Alle 21.30 40000 persone in delirio vedono accendersi le luci sul palco degli Iron Maiden, l’unico gruppo della giornata con una scenografia degna del nome (e dei soldi del biglietto), anche se la pessima idea di piazzare i maxischermi davanti alle casse attira le critiche del cantante Bruce Dickinson. La storica e leggendaria band esegue 5 brani del nuovo album, The final frontier, un pezzo del 2003, due del 2000 e 9 brani classici, tra cui 2 del primissimo album, esaltanto il pubblico con pezzi amatissimi come Hallowed be thy name, Fear of the dark, The number of the beast e The trooper, per un totale di quasi due ore di spettacolo. L’immancabile mascotte Eddie spunta in due diverse occasioni.

Il giorno dopo si apre con i Rival sons, molto bravi  e molto applauditi, che propongono un rock n’roll classico e il cui cantante ricorda per look e per movenze il primo Ozzy Osbourne dei Black Sabbath. Da ricordare nel pomeriggio sono le esibizioni dei The Cult, con il cantante Ian Asbury che critica l’organizzazione: «Avete speso 10 milioni per mettere su questa baracca e poi la gente è senza acqua!», dei Guano Apes, che tornano insieme con un nuovo album e dei Kyuss Lives, pionieri dello stoner rock, che si riuniscono dopo molti anni, con l’unica assenza di Josh Homme, impegnato coi Queens of the Stone Age. Simpatico il duetto tra il loro cantante e Ian Asbury.
La migliore esibizione rock della giornata è senza dubbio quella degli Alter Bridge, che dimostrano di non essere semplicemente «i Creed con un nuovo cantante», come dicono molte malelingue. Esaltante la sfida a suon di assoli tra il cantante e il chitarrista.
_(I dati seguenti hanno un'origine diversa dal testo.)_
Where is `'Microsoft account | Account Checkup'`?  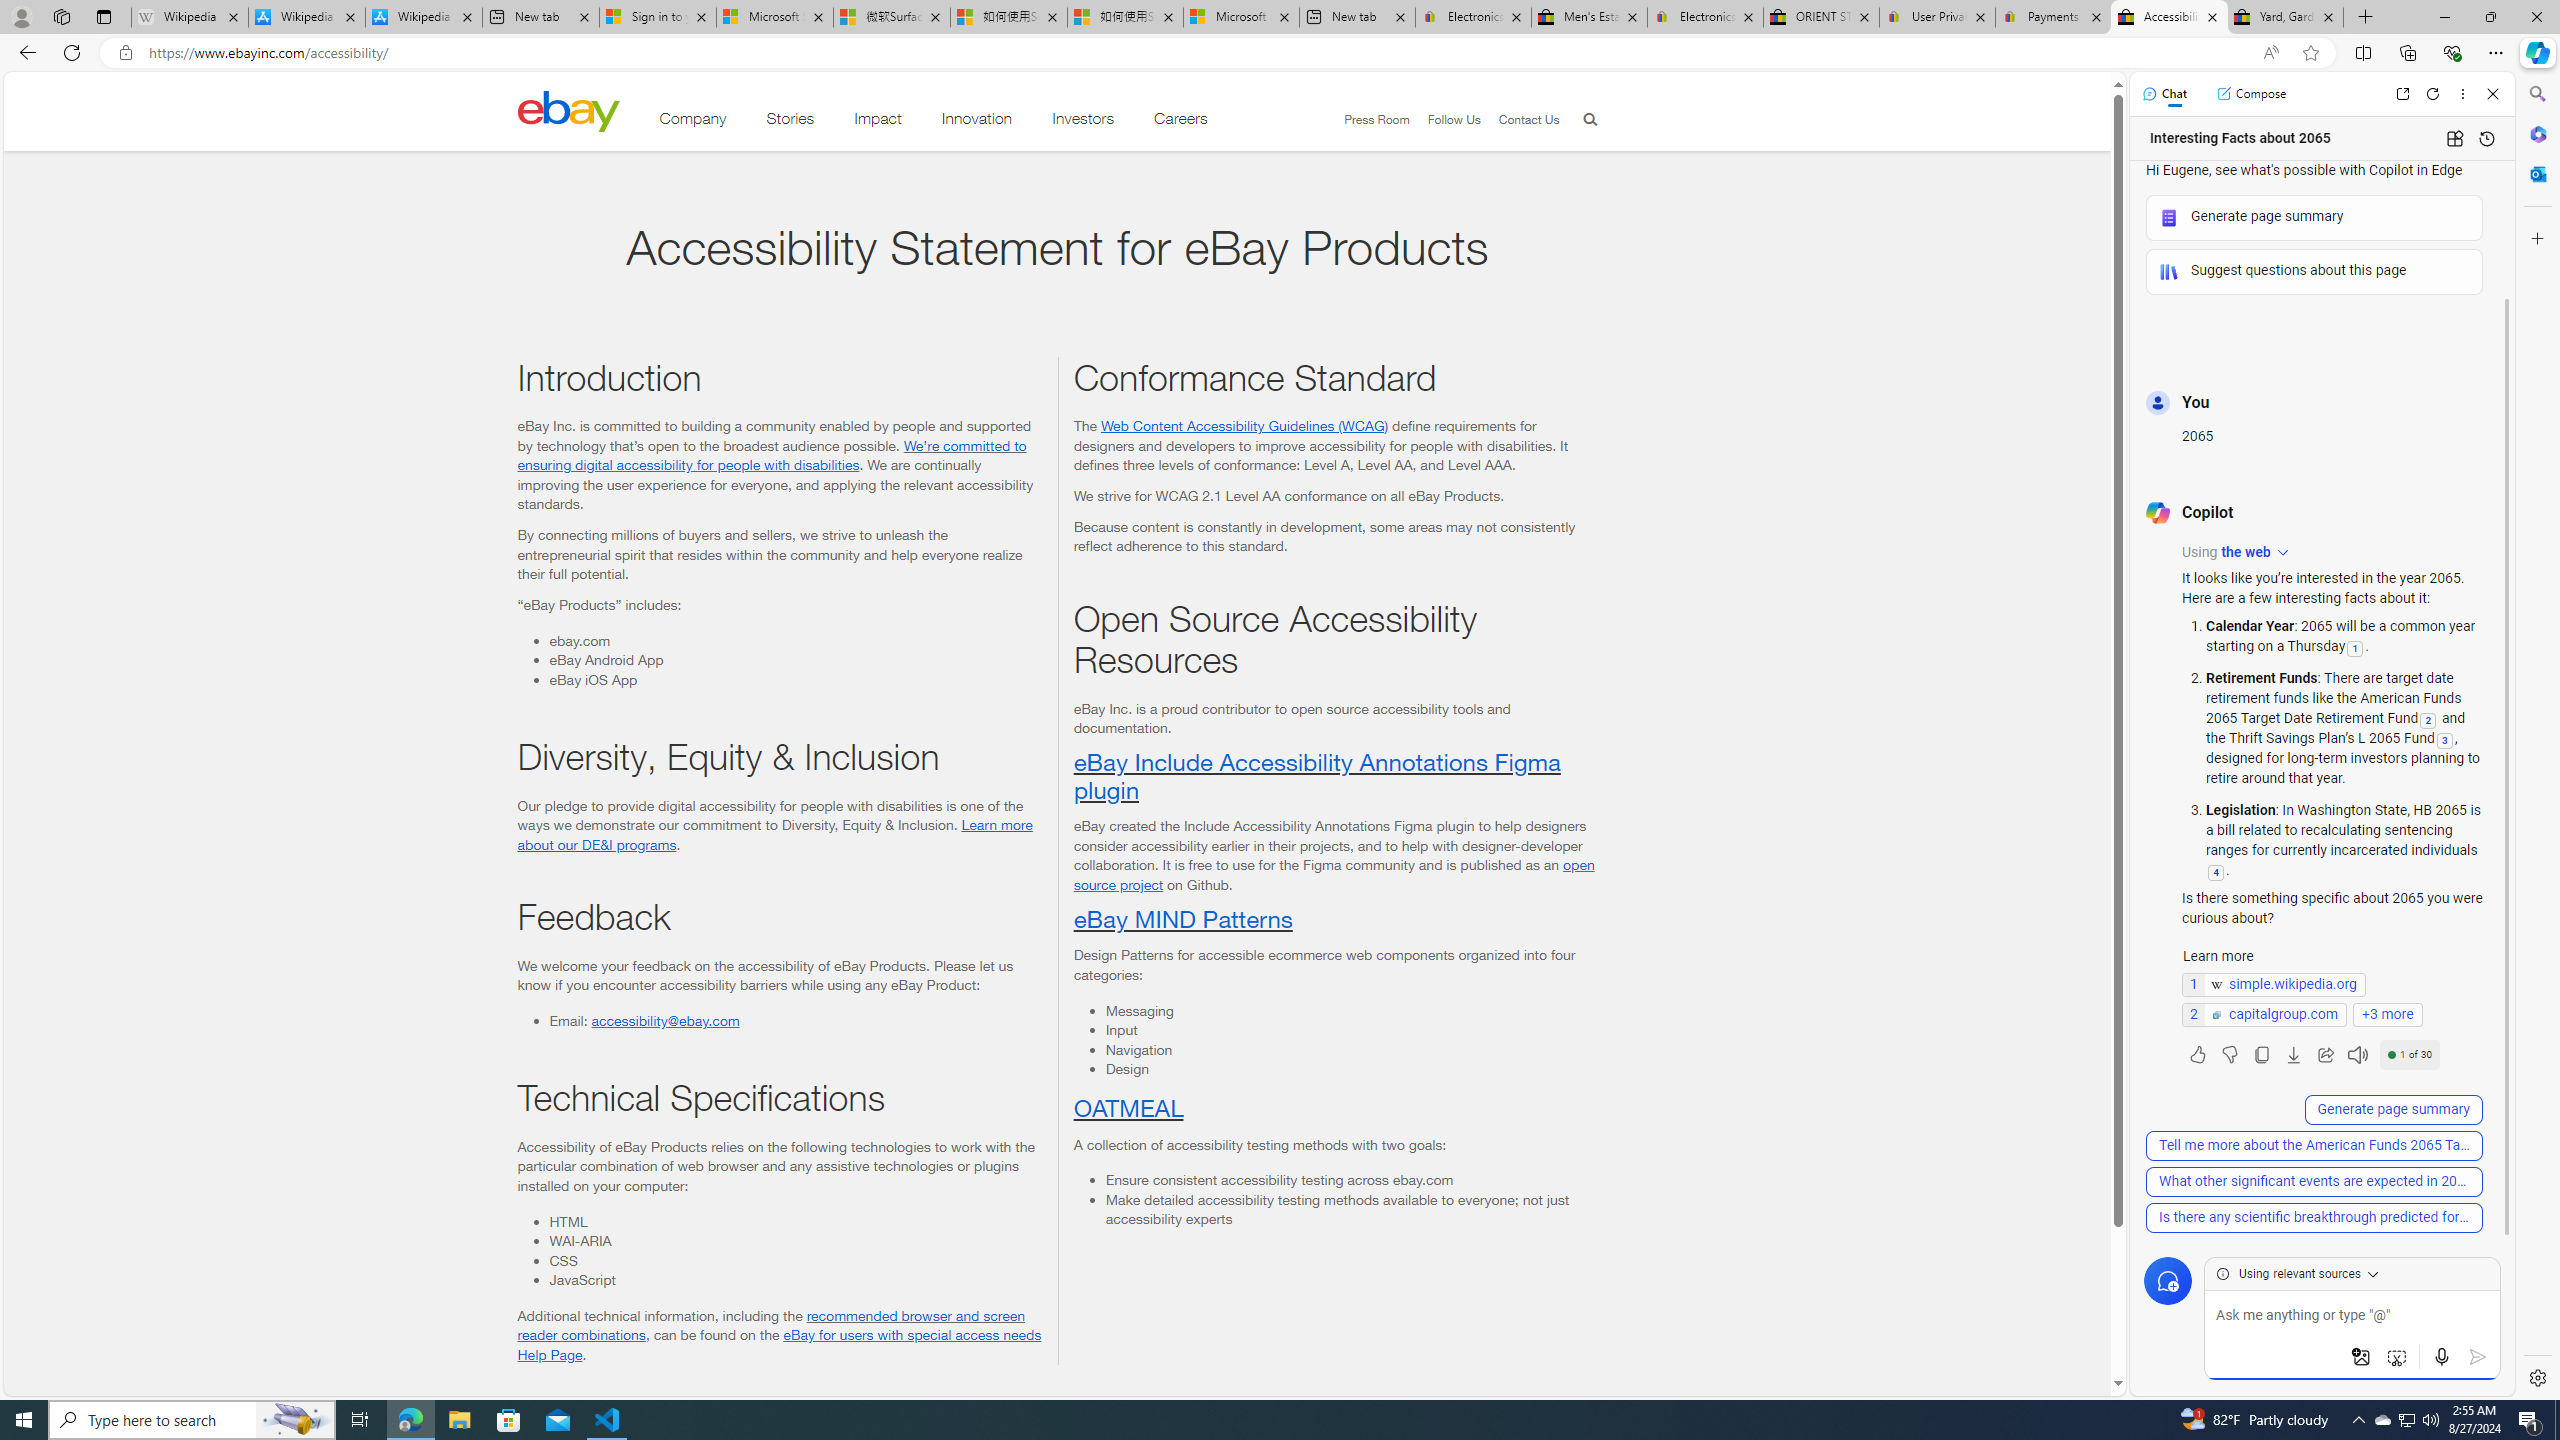
'Microsoft account | Account Checkup' is located at coordinates (1240, 16).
I Sum 41 introducono la parte finale divertendo il pubblico ed eseguendo (forse anche per sopperire ai problemi di voce del cantante) tre cover
metal di altri gruppi. Il caso della giornata è rappresentato dai My Chemical Romance, che suonano bene, ma non sopportano i cori che inneggiano ai Linkin Park e se ne vanno stizziti con largo anticipo.
Dopo una lunghissima e snervante attesa il gruppo di Chester Brennington manda in brodo di giuggiole gli ottomila presenti. Lo spettacolo è piacevole anche visivamente, ma dura poco più di un’ora, molto meno del previsto.
Il Sonisphere è sicuramente un festival che durerà e resterà nel tempo e nella memoria, ma se dovesse tornare in Italia, è auspicabile una location e un’organizzazione migliori.